Clinical Summary[edit]
This 33-year-old white female was admitted for evaluation of abnormal findings on a chest x-ray. She was asymptomatic and a physical examination revealed no significant abnormalities. Laboratory results indicated hypercalcemia and elevated gamma globulin. Radiographic examination showed enlarged subcarinal, hilar, and right paratracheal lymph nodes. A right paratracheal lymph node was biopsied. Special stains for acid-fast bacilli and fungi were negative and a diagnosis of sarcoidosis was made.
This is a low-power photomicrograph of a lymph node.
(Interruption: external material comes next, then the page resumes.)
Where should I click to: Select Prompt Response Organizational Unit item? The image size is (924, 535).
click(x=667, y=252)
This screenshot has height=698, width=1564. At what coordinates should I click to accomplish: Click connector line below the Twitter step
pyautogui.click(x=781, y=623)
Note the rather pale-pink color of the tissue with dark-staining cells found in only a few scattered areas. These darker cells represent the original lymphocytes of this lymphoid organ.
This photomicrograph of lymph node tissue illustrates a paucity of lymphocytes as well as numerous small, pale-staining nodules (arrows) throughout the tissue.
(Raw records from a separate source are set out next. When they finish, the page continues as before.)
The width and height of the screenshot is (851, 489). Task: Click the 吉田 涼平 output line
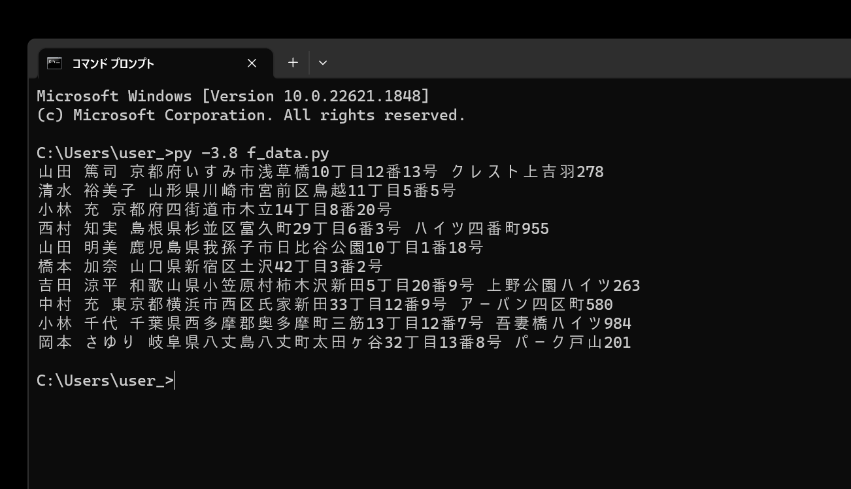pyautogui.click(x=339, y=286)
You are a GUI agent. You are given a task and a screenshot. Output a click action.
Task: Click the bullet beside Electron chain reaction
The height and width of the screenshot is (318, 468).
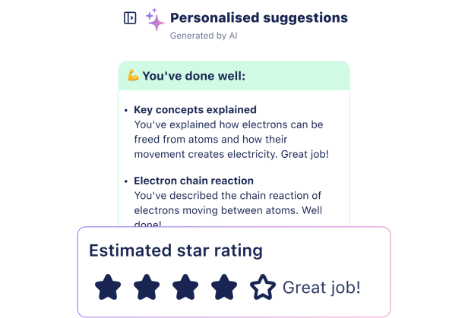pyautogui.click(x=125, y=181)
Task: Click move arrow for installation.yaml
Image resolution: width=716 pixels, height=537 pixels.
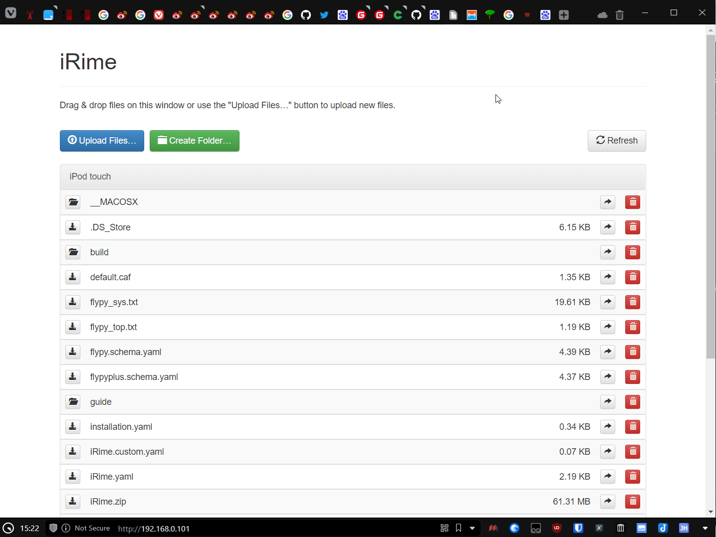Action: [607, 427]
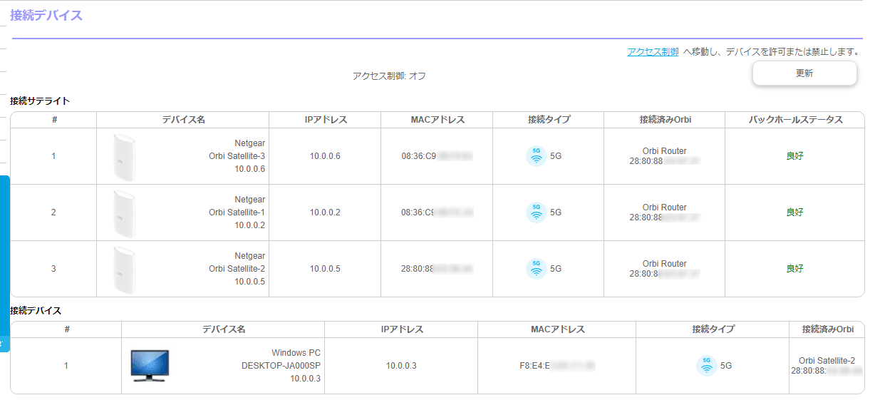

This is a photomicrograph of the small nodules (arrows) seen in the previous image. Close examination reveals that they are composed of large macrophages (epithelioid macrophages). These small granulomas form multiple series of reaction centers throughout the lymph node. Note the remaining lymphocytes surrounding the granulomas.
This photomicrograph of a single granuloma illustrates the individual macrophages (arrows) which make up the bulk of this tissue. There is an absence of necrosis in the center of the lesions in this case.
This is a photomicrograph of a multinucleated giant cell (1). In the center of this foreign body-containing giant cell there is a small asteroid body (2). There is no functional significance to this asteroid body.
This is a higher-power photomicrograph of an asteroid body (arrow) inside of a multinucleated giant cell.
Study Questions
The exact cause of sarcoidosis is unknown. Sarcoidosis is characterized by non-caseating granulomas in many tissues and organs.
The typical characteristic of a sarcoid granuloma is a non-caseating granuloma which consists of an aggregate of tightly-clustered epitheliod cells, often with Langhans’ or multinucleated giant cells. Occasionally, asteroid bodies may be seen.
Asteroid bodies are stellate inclusions within giant cells. They are not pathognomonic for sarcoid; they can be seen in other granulomatous disease processes (e.g., berylliosis).